After watching a few streamers play through Five Nights at Freddy’s it reminded me that the player’s agency, their ability to control their actions to elicit outcomes, is extremely important to create a consonance (harmony) between the player and the game. And it is when that agency is reduced or limited is when cognitive dissonance sets in. You’re playing a game and you aren’t jiving with it. The actions that you want to do and the reactions that you’re getting on screen aren’t connecting. In psychological terms, you have multiple mental beliefs that are conflicting with one another causing discomfort – cognitive dissonance. The actions that you want to do and the actions that you’re allowed to do are in conflict, causing the anxiety and discomfort. But in a game like Five Nights at Freddy’s (FNAF) or any other suspense game designed to instill paranoia and anxiety, it’s the lack of agency that helps to inspire these emotions.

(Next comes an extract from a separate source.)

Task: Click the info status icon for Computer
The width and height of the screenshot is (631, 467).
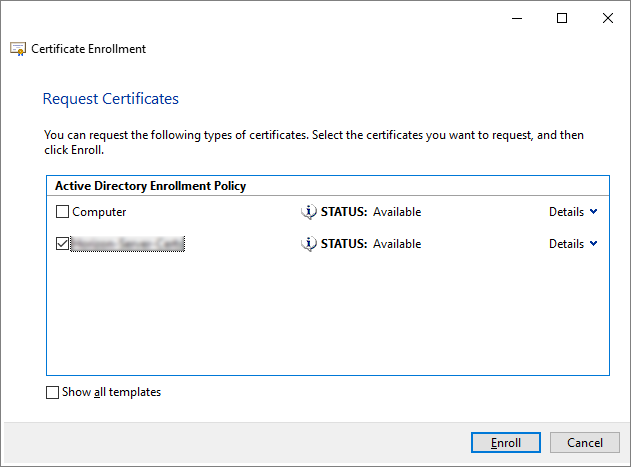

We can always look back on games the past games like Resident Evil where Jill Valentine moved like a Old 70s Buick, or Panzer Artillery Tank, which actually worked as a benefit to the game. The lack of mobility took away any agility that we could have had and made even the slightest danger – zombie, hound, Lisa Trevor – much more tension-rising than normal because we knew maneuvering pass them was a chore and a half.

Maybe Jill can finally be the "Master of Lockpicking"
This isn’t entirely accurate. The character in the image can probably control better than Jill.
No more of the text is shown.